Hi Tom,
On Tue, 19 Oct 2021 at 10:30, Tom Rini trini@konsulko.com wrote:
On Tue, Oct 19, 2021 at 10:24:25AM -0600, Simon Glass wrote:
Hi Wolfgang,
On Tue, 19 Oct 2021 at 10:20, Wolfgang Denk wd@denx.de wrote:
Dear Simon,
In message CAPnjgZ1p6ueRhDsgBZGMXFhgv7UhRFA1UfvoHGGd0-136oTgvA@mail.gmail.com you wrote:
But how do we handle this?
var+=fred
Is this appending to var or assigning to var+ ?
It is assigning to "var+".
er...
var++=fred
is unambiguous but very confusing. I think it would be better to disallow +
It's neither unambiguous nor confusing. It is assigning to "var++".

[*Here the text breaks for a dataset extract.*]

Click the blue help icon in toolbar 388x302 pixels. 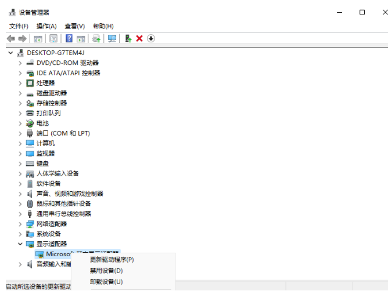click(69, 38)
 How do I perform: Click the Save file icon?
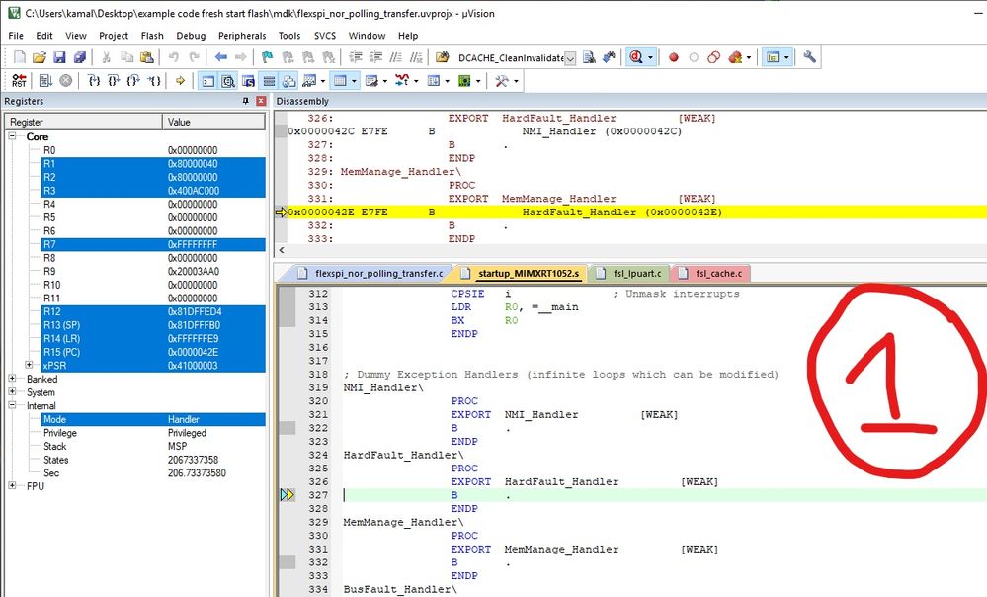tap(59, 58)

What? Can you read that again?
With the assumption that the append operator is "=+" and NOT "+=" then yes, your examples are unambiguous because = is not allowed in variable names, before and after.
I think we should not change what is old and might be in use.

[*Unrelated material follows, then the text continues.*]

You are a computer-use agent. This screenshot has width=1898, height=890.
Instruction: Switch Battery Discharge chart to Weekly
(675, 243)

It is much easier to change what is new and can be defined at will.
If we define for example that "<name>=+<value>" appends, then we can also define our own escape rules, for example:
var=fred assigns var=+fred appends "fred" var=\+fred assignes the value "+fred" var=++fred appends "+fred"

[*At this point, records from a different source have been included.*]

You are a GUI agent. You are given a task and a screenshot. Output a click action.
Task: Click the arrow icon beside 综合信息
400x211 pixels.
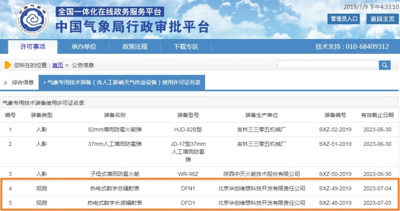[x=6, y=82]
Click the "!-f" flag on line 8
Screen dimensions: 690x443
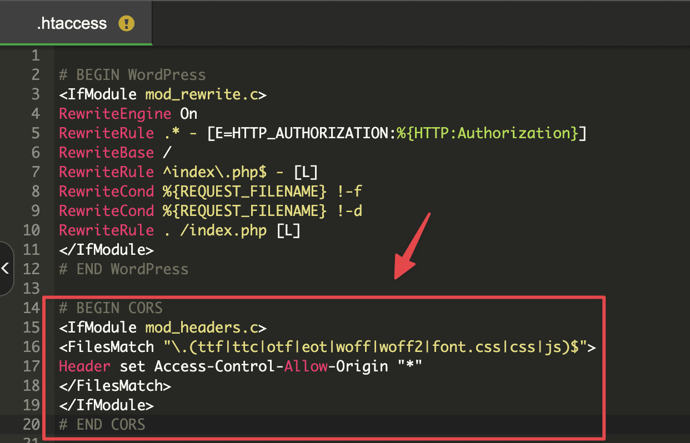coord(349,192)
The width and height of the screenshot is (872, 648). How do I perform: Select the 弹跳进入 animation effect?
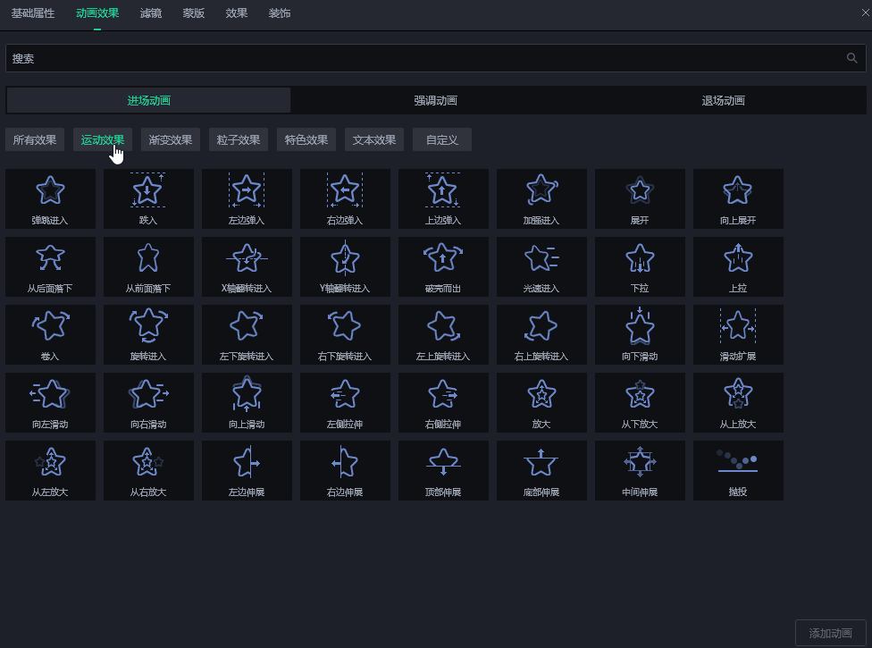click(50, 198)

I don't like that at all. It requires an escape for a common case and is very confusing.
Wait saying we'll add "+SOMETHING" is a common case?
Yes we have places where we add to env vars depending on CONFIG settings.
Since people will be converting their out-of-tree scripts anyway, they can check for this sort of madness at the time. There should be no problem.
I'm not sure I like saying the operator is "=+" rather than "+=" because "=+" is a less commonly seen operator and tends to be an alternative appends for special cases / side-effects / position in parsing.
Me neither. I started hearing Voltaire's admonition ringing in my head a few emails back.
The way I have this, is it fairly trivial to convert an existing script to a text file. I suspect it can be done automatically but I have not actually tried it. I'd really like to keep it simple. I also want to invoke the 'if you are not in mainline you don't exist' maxim at this point.